# [OBJECTIVE]
Output every line of the rows below as a JSON list of strings, one string per line, skipping blank lines.

[Some records]
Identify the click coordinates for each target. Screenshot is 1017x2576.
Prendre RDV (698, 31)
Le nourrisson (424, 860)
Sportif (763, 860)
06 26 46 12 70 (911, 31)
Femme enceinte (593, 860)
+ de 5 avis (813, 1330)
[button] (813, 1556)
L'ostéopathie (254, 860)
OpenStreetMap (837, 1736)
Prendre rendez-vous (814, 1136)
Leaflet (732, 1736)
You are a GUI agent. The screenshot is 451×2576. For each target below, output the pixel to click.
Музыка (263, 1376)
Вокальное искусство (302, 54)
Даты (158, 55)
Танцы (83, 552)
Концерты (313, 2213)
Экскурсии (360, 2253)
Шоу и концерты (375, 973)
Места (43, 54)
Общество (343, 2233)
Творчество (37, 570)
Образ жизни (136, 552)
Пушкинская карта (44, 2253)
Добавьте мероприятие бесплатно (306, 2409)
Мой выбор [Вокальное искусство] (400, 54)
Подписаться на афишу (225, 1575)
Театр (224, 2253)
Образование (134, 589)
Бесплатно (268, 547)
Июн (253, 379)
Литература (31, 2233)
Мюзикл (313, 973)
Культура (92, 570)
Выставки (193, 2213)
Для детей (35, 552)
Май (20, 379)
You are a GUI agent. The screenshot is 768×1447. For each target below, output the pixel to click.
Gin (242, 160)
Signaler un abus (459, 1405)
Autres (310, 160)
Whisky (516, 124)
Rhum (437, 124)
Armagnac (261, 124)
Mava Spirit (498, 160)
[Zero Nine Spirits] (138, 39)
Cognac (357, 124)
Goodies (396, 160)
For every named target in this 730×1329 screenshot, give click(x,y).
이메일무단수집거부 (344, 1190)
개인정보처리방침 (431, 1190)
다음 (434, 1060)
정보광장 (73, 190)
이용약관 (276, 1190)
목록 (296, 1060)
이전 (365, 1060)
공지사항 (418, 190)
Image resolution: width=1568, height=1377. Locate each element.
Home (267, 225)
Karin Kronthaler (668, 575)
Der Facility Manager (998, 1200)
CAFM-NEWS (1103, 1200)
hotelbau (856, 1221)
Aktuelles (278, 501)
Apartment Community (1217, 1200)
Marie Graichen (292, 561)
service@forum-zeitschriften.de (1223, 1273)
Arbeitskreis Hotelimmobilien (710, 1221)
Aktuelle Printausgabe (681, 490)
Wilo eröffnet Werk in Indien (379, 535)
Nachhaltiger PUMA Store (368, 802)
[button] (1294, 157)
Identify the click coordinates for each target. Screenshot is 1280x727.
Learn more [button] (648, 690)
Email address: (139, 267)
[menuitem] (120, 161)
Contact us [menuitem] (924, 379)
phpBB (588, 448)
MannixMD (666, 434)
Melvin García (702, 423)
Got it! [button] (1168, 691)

# [RESULT FOR THIS EXERCISE]
[
  "Identify the click coordinates for each target. Screenshot is 1017x2576.",
  "Prendre RDV (698, 31)",
  "Le nourrisson (424, 860)",
  "Sportif (763, 860)",
  "06 26 46 12 70 (911, 31)",
  "Femme enceinte (593, 860)",
  "+ de 5 avis (813, 1330)",
  "[button] (813, 1556)",
  "L'ostéopathie (254, 860)",
  "OpenStreetMap (837, 1736)",
  "Prendre rendez-vous (814, 1136)",
  "Leaflet (732, 1736)",
  "You are a GUI agent. The screenshot is 451×2576. For each target below, output the pixel to click.",
  "Музыка (263, 1376)",
  "Вокальное искусство (302, 54)",
  "Даты (158, 55)",
  "Танцы (83, 552)",
  "Концерты (313, 2213)",
  "Экскурсии (360, 2253)",
  "Шоу и концерты (375, 973)",
  "Места (43, 54)",
  "Общество (343, 2233)",
  "Творчество (37, 570)",
  "Образ жизни (136, 552)",
  "Пушкинская карта (44, 2253)",
  "Добавьте мероприятие бесплатно (306, 2409)",
  "Мой выбор [Вокальное искусство] (400, 54)",
  "Подписаться на афишу (225, 1575)",
  "Театр (224, 2253)",
  "Образование (134, 589)",
  "Бесплатно (268, 547)",
  "Июн (253, 379)",
  "Литература (31, 2233)",
  "Мюзикл (313, 973)",
  "Культура (92, 570)",
  "Выставки (193, 2213)",
  "Для детей (35, 552)",
  "Май (20, 379)",
  "You are a GUI agent. The screenshot is 768×1447. For each target below, output the pixel to click.",
  "Gin (242, 160)",
  "Signaler un abus (459, 1405)",
  "Autres (310, 160)",
  "Whisky (516, 124)",
  "Rhum (437, 124)",
  "Armagnac (261, 124)",
  "Mava Spirit (498, 160)",
  "[Zero Nine Spirits] (138, 39)",
  "Cognac (357, 124)",
  "Goodies (396, 160)",
  "For every named target in this 730×1329 screenshot, give click(x,y).",
  "이메일무단수집거부 (344, 1190)",
  "개인정보처리방침 (431, 1190)",
  "다음 (434, 1060)",
  "정보광장 (73, 190)",
  "이용약관 (276, 1190)",
  "목록 (296, 1060)",
  "이전 (365, 1060)",
  "공지사항 (418, 190)",
  "Image resolution: width=1568, height=1377. Locate each element.",
  "Home (267, 225)",
  "Karin Kronthaler (668, 575)",
  "Der Facility Manager (998, 1200)",
  "CAFM-NEWS (1103, 1200)",
  "hotelbau (856, 1221)",
  "Aktuelles (278, 501)",
  "Apartment Community (1217, 1200)",
  "Marie Graichen (292, 561)",
  "service@forum-zeitschriften.de (1223, 1273)",
  "Arbeitskreis Hotelimmobilien (710, 1221)",
  "Aktuelle Printausgabe (681, 490)",
  "Wilo eröffnet Werk in Indien (379, 535)",
  "Nachhaltiger PUMA Store (368, 802)",
  "[button] (1294, 157)",
  "Identify the click coordinates for each target. Screenshot is 1280x727.",
  "Learn more [button] (648, 690)",
  "Email address: (139, 267)",
  "[menuitem] (120, 161)",
  "Contact us [menuitem] (924, 379)",
  "phpBB (588, 448)",
  "MannixMD (666, 434)",
  "Melvin García (702, 423)",
  "Got it! [button] (1168, 691)"
]